▶ _Exercise prompt_:
In the passage on India's social security spending, copy word for word the part that begins with the words containing "These are overdue" and ends with "in recent years.".

The government’s recent launch of three social security schemes has once again turned the spotlight on the lack of state protection for most Indian citizens. The three schemes—the Pradhan Mantri Suraksha Bima Yojana, Pradhan Mantri Jeevan Jyoti Yojana and Atal Pension Yojana—seek to provide accidental death risk cover, contributory pension and natural and accidental death risk cover. These are, perhaps, the first steps towards what finance minister Arun Jaitley described in his budget speech as a system of universal social security for all Indians.

Since the schemes require subscription, the amount of government spending will be known only much later. However, the programmes seem to underline a growing recognition that India needs to do a lot more to provide a safety net to its citizens.

These are overdue moves. India is almost a global outlier when it comes to spending on social protection.

As a proportion of its gross domestic product (GDP), India spends less than many poorer African countries on social protection. Worse, such allocation has been declining in recent years.

The ambit of social protection is quite broad, and may mean different things to different people. At the minimum, effective social protection helps address vulnerabilities citizens face. For instance, when they are old, or when they are facing a health shock, or when a key earning member of a household dies. In terms of both pension and insurance coverage, India’s record so far has been dismal compared with other emerging markets.

▶ _Dataset content_:
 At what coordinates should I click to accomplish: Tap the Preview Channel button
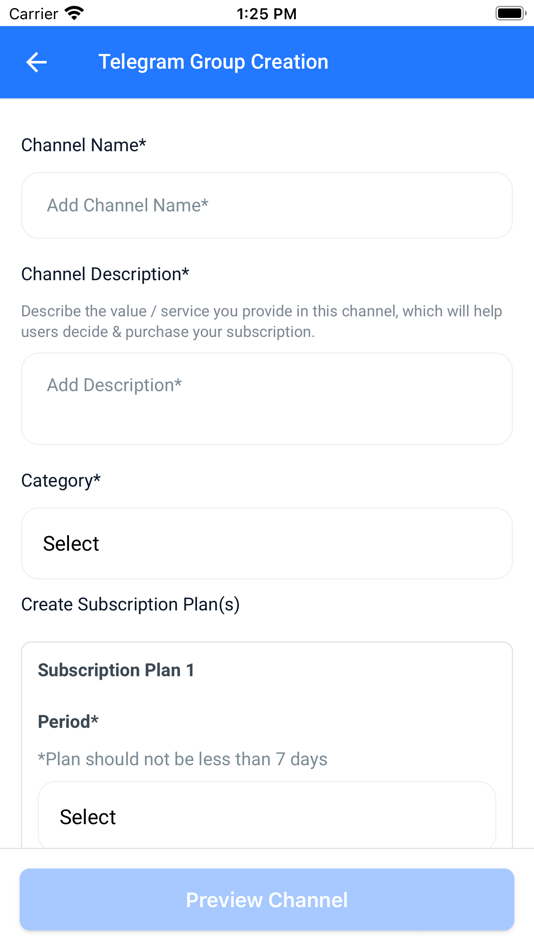pos(267,900)
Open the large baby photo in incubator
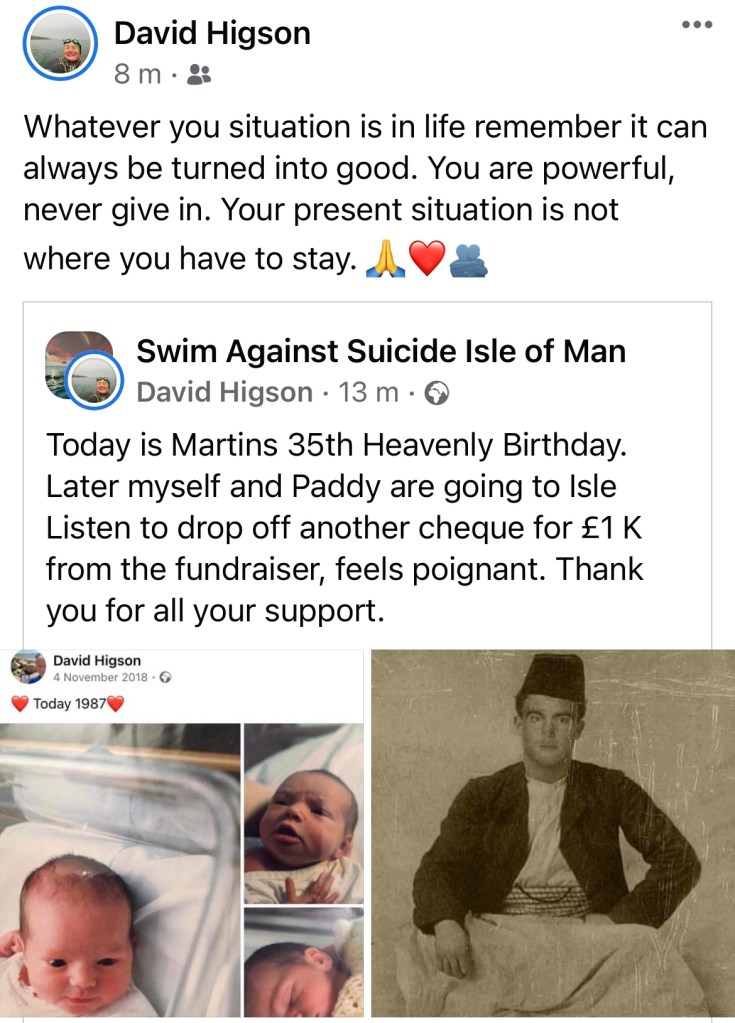Screen dimensions: 735x1023 [120, 868]
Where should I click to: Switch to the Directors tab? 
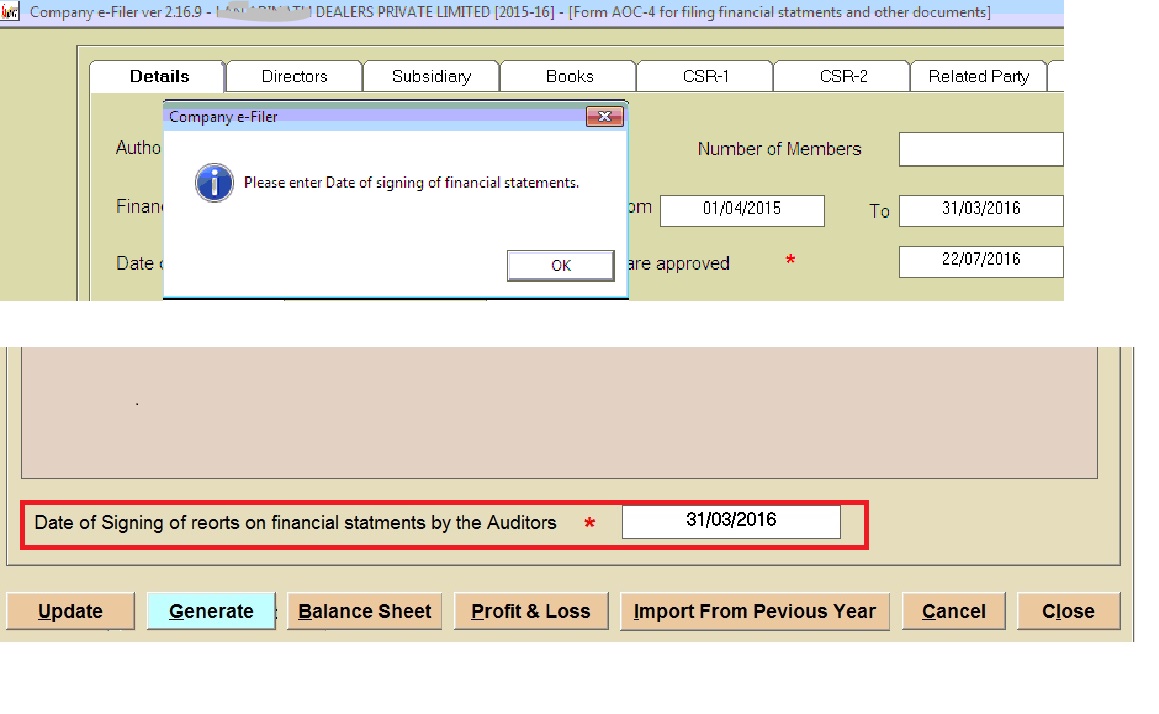(x=294, y=77)
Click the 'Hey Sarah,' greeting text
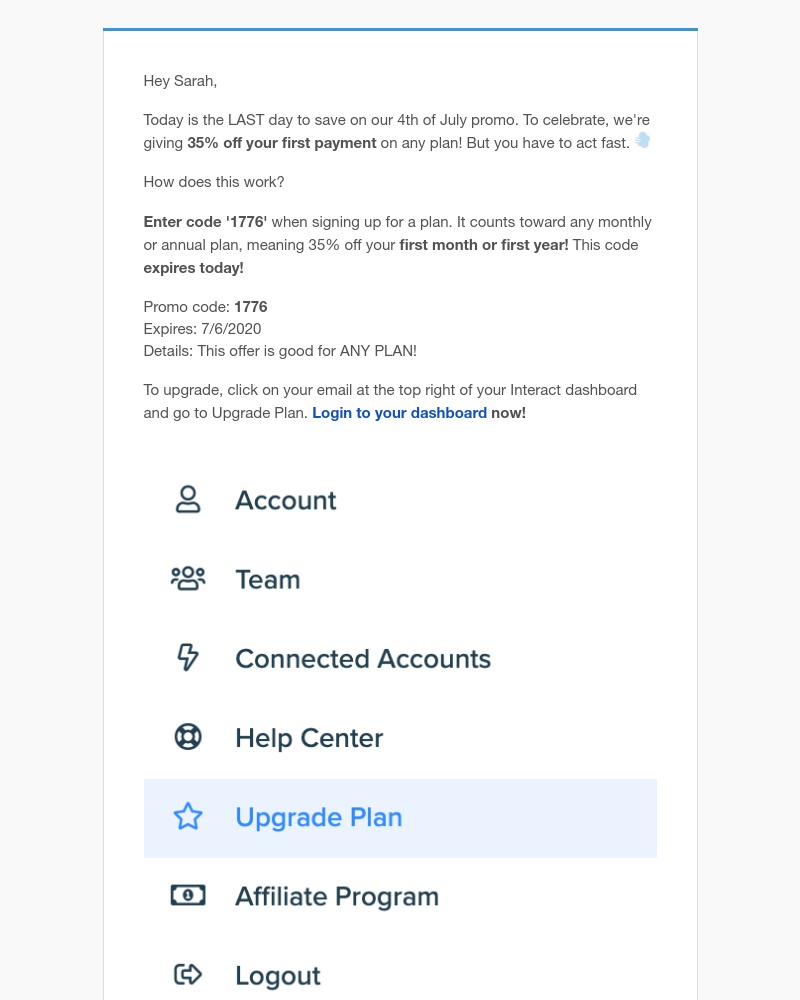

▶ _Reply to the exercise_:
These are overdue moves. India is almost a global outlier when it comes to spending on social protection.

As a proportion of its gross domestic product (GDP), India spends less than many poorer African countries on social protection. Worse, such allocation has been declining in recent years.